There are also the two main Islands on Lake Bunyonyi, that’s the Akampene which is famously known as the Punishment Island which was used by the Bakiga people to put the unmarried pregnant girls and left to die of hunger or while trying to swim to the main land. This was mainly to threaten the rest, and also show them not to do the same act. The man without cows to pay the bride price could go to the Island and then pick up a girl. This practice was unrestricted in the first half of the 20th century.
There is also the Bwama and the Njuyeera which are commonly known as the sharp Island, in the year 921, the English missionary Leonard sharp came to this part of Uganda and in the year 1931 started a leprosy treatment centre on the then un occupied Bwama Island. There was a church, a medical facility as well as a patient quarter were constructed. Sharp settled on Njuyeera Island which means a white cottage after the similarity of the doctor’s small white house to sharp’s father’s house in Shanklin, which is now the White House Hotel. The foundation of the leprosy colony that was of voluntary segregation, where there was the provision of a happy community to live in that would attract the leprosy victims, and removing them from the communities where they might contaminate others.

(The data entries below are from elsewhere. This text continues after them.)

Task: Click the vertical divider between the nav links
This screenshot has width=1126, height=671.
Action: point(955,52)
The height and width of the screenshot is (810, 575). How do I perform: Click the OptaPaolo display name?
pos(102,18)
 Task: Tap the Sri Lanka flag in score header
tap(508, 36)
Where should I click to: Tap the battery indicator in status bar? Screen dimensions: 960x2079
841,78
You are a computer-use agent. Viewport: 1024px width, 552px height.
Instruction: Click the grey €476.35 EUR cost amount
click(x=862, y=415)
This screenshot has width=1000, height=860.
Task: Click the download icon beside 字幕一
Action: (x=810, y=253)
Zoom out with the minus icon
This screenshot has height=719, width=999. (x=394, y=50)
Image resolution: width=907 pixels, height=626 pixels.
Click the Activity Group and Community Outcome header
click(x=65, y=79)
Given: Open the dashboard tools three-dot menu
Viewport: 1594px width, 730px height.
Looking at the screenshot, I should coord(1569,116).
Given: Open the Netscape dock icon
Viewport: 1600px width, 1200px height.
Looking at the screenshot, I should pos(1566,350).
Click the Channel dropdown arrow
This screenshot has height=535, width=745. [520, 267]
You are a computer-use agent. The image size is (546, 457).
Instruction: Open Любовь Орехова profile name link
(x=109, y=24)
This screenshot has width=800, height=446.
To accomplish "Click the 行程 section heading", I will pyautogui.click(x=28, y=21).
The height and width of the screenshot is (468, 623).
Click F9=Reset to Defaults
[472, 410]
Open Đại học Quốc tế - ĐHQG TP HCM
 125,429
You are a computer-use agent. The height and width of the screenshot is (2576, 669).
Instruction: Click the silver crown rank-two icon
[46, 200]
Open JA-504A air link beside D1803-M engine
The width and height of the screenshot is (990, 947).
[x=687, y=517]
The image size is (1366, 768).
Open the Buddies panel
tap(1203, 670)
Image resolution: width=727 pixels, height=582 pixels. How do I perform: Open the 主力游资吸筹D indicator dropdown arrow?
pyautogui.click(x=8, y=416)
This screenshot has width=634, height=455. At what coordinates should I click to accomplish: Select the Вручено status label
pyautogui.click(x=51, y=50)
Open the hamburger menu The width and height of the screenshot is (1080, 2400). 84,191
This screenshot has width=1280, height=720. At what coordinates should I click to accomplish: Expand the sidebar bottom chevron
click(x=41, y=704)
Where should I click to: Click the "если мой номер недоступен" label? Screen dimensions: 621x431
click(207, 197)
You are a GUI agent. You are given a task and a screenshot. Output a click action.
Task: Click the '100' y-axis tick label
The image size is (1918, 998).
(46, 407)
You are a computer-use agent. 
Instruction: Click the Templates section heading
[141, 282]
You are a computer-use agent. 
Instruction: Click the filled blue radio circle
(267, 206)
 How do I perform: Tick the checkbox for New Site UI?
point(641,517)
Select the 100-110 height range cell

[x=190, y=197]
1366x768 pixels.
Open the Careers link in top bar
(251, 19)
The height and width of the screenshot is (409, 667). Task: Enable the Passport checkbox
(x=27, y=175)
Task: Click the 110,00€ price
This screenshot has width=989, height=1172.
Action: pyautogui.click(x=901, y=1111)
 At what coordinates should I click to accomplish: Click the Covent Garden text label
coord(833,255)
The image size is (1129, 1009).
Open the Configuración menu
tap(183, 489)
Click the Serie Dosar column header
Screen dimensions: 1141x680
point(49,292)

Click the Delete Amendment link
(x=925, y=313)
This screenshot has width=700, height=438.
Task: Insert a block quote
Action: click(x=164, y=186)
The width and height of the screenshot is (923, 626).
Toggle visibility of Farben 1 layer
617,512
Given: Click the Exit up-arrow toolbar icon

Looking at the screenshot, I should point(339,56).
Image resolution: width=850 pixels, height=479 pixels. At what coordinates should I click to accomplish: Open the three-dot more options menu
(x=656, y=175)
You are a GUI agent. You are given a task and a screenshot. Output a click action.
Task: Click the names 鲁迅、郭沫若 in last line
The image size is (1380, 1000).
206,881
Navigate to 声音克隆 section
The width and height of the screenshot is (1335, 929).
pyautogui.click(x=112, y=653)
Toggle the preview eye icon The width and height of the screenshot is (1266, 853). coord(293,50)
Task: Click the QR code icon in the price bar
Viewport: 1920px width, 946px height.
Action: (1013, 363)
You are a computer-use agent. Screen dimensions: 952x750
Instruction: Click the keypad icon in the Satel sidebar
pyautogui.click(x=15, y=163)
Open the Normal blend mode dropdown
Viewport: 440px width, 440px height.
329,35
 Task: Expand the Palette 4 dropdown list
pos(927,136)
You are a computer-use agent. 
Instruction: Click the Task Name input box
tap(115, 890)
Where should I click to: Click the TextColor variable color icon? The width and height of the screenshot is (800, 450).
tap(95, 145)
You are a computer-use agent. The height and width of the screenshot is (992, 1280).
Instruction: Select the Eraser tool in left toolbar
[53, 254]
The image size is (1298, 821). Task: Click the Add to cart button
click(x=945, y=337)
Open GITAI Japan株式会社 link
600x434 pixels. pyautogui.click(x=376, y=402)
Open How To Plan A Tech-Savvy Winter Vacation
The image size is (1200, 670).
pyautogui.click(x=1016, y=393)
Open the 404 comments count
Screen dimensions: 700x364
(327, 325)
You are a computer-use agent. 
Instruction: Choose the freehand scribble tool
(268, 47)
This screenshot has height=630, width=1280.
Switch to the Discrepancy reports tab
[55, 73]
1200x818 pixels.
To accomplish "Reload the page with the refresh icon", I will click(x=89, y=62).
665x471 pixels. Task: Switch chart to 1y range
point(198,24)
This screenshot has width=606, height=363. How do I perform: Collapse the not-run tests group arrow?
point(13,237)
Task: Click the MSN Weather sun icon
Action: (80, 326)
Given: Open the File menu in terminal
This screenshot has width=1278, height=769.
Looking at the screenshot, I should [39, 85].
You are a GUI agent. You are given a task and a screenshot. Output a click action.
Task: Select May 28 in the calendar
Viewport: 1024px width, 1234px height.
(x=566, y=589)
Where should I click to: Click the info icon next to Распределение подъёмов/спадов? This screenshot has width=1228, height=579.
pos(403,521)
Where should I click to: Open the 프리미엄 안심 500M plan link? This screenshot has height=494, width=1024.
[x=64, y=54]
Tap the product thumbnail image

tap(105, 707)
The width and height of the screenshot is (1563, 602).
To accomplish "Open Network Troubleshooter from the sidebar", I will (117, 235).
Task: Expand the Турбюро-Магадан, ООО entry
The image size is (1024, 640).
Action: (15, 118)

There is also the Pygmy tribe that lives in the villages on the other side of the lake. You will met the pygmy at the bottom and will walk you to the top of their hill where the village and the rest of the tribe live. These will give you a welcome dance and you get chance to see the chief’s hut and the school. This tribe also used to live in Rwanda but as it hunted the gorillas, they were repositioned when they became endangered. It’s also known that as they live on this land, they have no government support for schooling and no health care at all. These also don’t value schools since they are not interested and don’t value Education.